寝ても覚めてものきゅうでんのレビュー・感想・評価

寝ても覚めても(2018年製作の映画)
4.5
これは、時間/空間と人間の関係性を描写することにより、愛、または人間の実存を論じた映画である。

ある物体の構成要素が全て別の要素に変化したとき、その物体は最初の物体と同じであると言えるか。これは、「テセウスの船」という思考実験としてよく知られる問題だ。
時間的な連続としての”人間の身体”は、細胞が全て入れ替わっても、(少なくとも社会的には、)同じ存在としてみなされる。
この映画においてはむしろ、人間の個やアイデンティティは、時間の流れ=変化によって定義される。(多面性と言っても良い。)

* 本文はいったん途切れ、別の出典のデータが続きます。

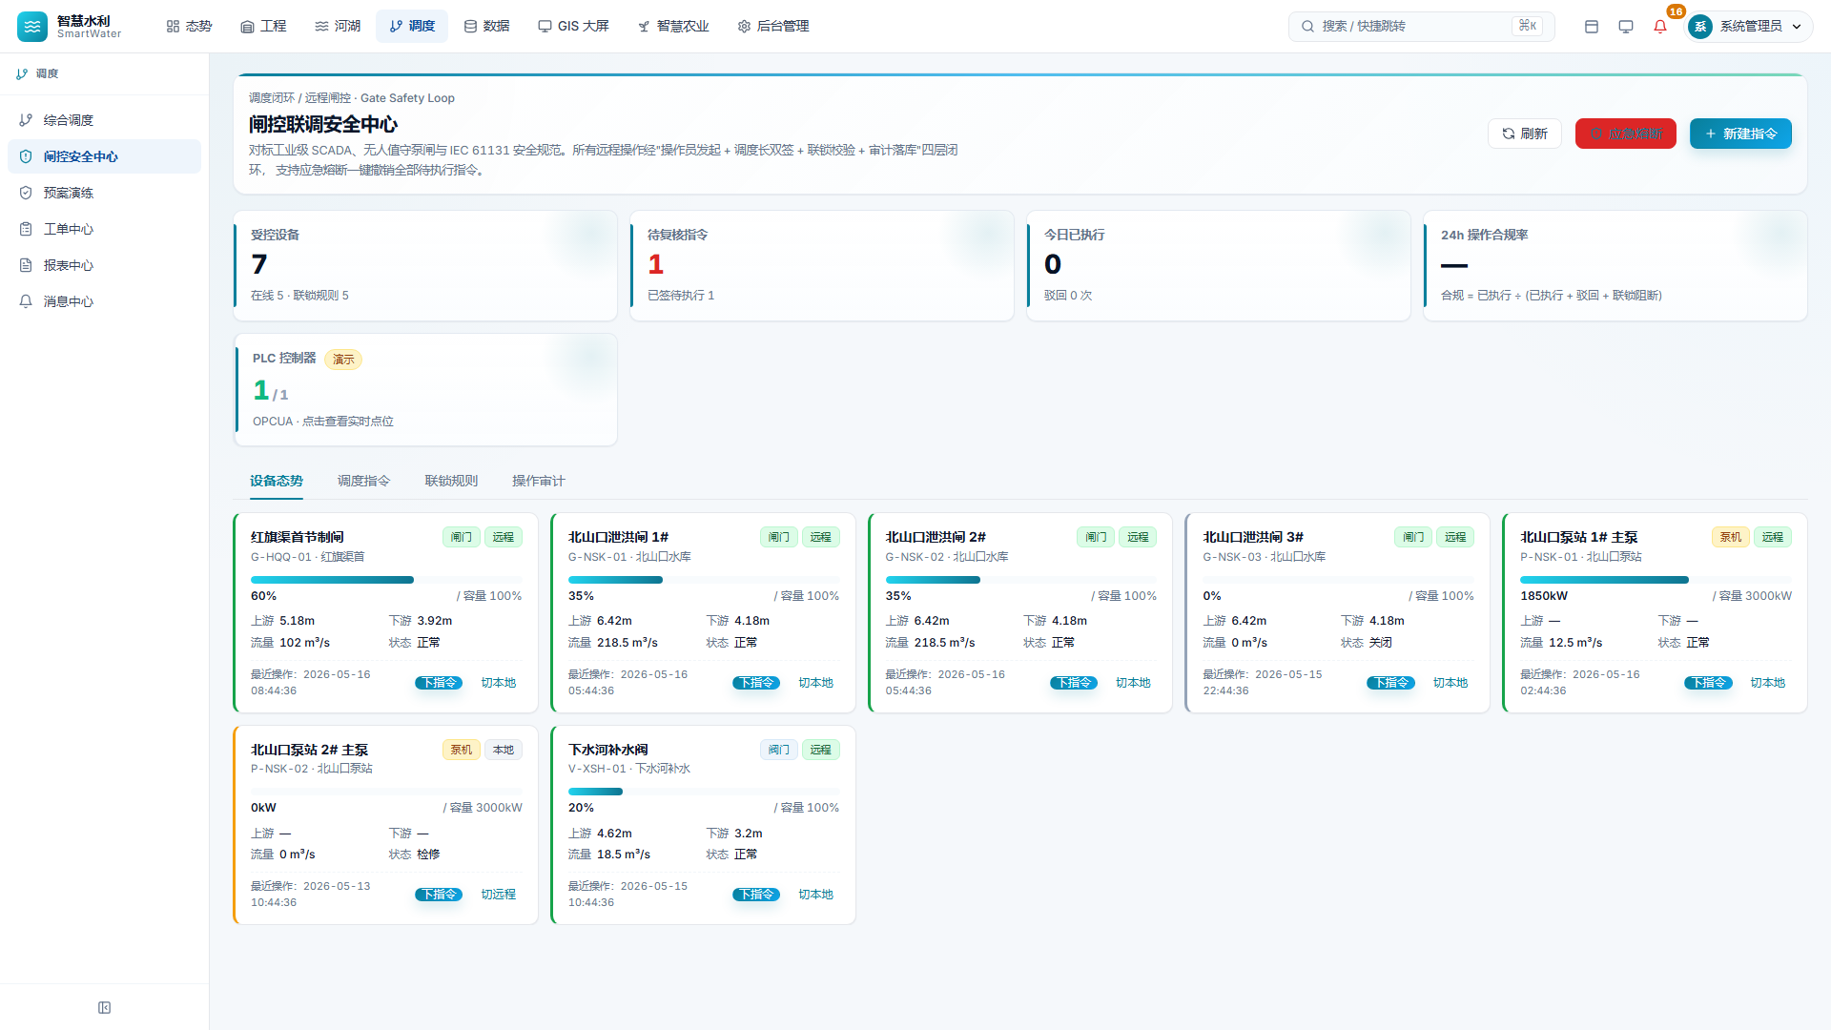Open the GIS 大屏 navigation menu
This screenshot has height=1030, width=1831.
(573, 27)
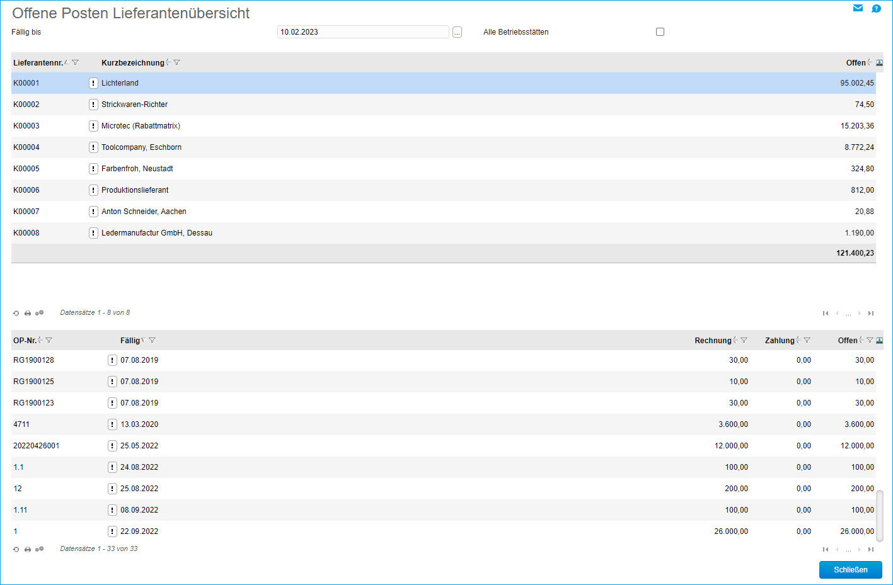The height and width of the screenshot is (585, 893).
Task: Click info icon beside Toolcompany, Eschborn
Action: 93,147
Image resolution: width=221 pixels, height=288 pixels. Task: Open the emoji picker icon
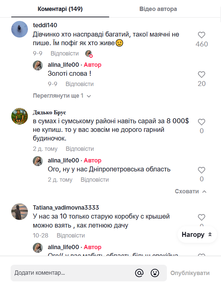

役者という夢について悩み、言い争いつつも、後に結婚する串橋とマヤは、時間軸で生きる”人間”そのものだ。
一方で、時間軸を持たないバクや、バクにこだわる朝子は、人間離れした存在として描かれる。
平気で役者をやめたり、朝子にこだわりを見せなかったり、バクはどんなことがあっても反応がさっぱりしている。「悩み」なんてものは、時間軸に生きる”人間”特有のものなのだ。
(東出さんは『桐島』における空っぽ人間ヒロキのように、棒読みの演技が人間離れしていて大変素晴らしい。唐田さんもぼうっとした演技だし、何より「5年後の朝子」が実年齢と合っているように見えない。普通は「5年後の朝子」の年齢に合わせるところを、あえて「5年前の朝子」に合わせてキャスティングしているのであろう。)
そして、「個」が時間の流れで定義されている以上、「個を愛する」ということも時間の流れで定義されるんじゃないか。終盤、バクは防波堤の存在、つまり時間の象徴としての”震災”の存在を、知らずに東北の海へ行く。そんなバクを見て下した朝子の決断は、彼女が「個」についての上記の洞察を得たことを示唆する。

「水かさが増してる。きったない河やな」
「うん。でも、綺麗」
内見のときには穏やかだった河川を見ながら、そんな会話をする2人の関係は、東京にいたときとは全く違っている。痛みや悩み、不信を伴いながらも、初めて本当に互いを愛し合うことになるのだろう。

他にも膨大な量のテーマやメタファーが散りばめられているし、「味が染みる」とかタバコ観の違いとか、何気ない日常会話とテーマの結びつきもバッチリで、何度見ても素晴らしい映画である。